[DATA FOR REVIEW Boundary: Start]
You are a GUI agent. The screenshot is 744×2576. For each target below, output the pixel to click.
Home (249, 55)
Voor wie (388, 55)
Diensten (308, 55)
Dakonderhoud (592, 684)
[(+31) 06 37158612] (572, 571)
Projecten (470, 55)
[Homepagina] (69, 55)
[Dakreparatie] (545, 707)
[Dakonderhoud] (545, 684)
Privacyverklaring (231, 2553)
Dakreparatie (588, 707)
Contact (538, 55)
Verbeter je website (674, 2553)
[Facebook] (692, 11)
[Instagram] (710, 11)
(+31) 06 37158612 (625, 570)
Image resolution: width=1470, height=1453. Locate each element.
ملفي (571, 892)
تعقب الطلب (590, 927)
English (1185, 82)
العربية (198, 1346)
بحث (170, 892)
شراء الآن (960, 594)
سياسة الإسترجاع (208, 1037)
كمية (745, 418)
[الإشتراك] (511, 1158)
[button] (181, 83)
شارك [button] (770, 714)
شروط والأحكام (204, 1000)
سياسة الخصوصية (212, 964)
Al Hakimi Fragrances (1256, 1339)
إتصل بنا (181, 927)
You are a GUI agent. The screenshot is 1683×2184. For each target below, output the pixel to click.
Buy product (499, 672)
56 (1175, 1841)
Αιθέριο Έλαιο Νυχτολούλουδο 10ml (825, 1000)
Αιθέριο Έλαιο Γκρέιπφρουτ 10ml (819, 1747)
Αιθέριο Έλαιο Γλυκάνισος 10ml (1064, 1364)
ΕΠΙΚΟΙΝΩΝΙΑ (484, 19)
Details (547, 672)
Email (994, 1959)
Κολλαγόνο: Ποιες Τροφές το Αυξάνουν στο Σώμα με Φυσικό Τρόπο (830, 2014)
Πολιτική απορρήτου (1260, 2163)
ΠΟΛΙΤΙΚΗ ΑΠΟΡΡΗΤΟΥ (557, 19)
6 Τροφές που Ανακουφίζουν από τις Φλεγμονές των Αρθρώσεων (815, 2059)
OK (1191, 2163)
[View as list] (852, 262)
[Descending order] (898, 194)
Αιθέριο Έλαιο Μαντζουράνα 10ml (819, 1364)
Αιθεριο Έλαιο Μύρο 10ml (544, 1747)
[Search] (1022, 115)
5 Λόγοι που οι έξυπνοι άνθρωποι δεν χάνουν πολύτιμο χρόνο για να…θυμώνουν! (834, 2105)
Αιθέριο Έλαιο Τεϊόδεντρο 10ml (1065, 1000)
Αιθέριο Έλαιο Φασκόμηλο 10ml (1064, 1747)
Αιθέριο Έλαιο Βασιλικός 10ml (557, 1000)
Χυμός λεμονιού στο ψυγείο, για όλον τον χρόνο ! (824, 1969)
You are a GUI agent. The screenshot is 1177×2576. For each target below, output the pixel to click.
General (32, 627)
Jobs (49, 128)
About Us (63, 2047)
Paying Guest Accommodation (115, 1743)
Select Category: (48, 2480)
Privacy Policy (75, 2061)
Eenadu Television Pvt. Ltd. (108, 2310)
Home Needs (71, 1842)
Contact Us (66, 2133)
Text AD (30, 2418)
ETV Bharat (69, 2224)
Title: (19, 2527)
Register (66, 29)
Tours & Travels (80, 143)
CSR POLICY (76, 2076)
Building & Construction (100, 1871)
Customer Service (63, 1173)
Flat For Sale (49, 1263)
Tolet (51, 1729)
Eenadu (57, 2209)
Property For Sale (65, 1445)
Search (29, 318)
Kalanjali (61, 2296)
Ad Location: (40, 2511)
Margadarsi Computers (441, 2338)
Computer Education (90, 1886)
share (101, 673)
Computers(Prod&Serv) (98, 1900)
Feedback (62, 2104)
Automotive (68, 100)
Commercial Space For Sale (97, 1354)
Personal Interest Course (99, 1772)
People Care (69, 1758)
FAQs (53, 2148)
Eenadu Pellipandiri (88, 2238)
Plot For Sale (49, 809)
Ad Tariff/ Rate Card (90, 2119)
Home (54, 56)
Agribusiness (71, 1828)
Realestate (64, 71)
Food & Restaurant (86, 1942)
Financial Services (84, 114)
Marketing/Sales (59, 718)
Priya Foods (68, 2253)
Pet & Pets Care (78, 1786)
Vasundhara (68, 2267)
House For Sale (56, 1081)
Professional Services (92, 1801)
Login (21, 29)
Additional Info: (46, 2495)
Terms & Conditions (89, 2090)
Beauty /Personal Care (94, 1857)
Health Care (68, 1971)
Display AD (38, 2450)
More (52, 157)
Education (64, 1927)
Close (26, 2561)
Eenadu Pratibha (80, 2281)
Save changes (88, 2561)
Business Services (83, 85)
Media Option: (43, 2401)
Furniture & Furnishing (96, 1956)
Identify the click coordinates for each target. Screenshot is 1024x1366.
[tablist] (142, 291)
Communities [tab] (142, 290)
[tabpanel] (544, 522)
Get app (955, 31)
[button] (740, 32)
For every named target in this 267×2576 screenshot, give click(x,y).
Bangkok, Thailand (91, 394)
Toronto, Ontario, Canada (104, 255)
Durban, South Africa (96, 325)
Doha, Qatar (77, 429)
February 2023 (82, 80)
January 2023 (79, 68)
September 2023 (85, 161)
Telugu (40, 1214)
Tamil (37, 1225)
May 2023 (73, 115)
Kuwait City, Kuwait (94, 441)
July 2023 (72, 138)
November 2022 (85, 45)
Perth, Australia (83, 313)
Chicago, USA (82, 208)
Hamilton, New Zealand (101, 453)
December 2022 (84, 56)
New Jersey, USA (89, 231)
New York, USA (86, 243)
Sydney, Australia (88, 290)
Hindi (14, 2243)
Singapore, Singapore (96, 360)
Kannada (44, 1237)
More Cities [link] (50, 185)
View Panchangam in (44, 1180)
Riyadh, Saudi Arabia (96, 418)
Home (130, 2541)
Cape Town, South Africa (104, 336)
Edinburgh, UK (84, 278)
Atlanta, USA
[DATA FOR REVIEW Boundary: End]
WHAT IS NEEDED — Copy every line of the listing that contains the word "pixel".

FINAL ANSWER —
You are a GUI agent. The screenshot is 744×2576. For each target below, output the pixel to click.
You are a GUI agent. The screenshot is 1683×2184. For each target below, output the pixel to click.
You are a GUI agent. The screenshot is 1177×2576. For each target below, output the pixel to click.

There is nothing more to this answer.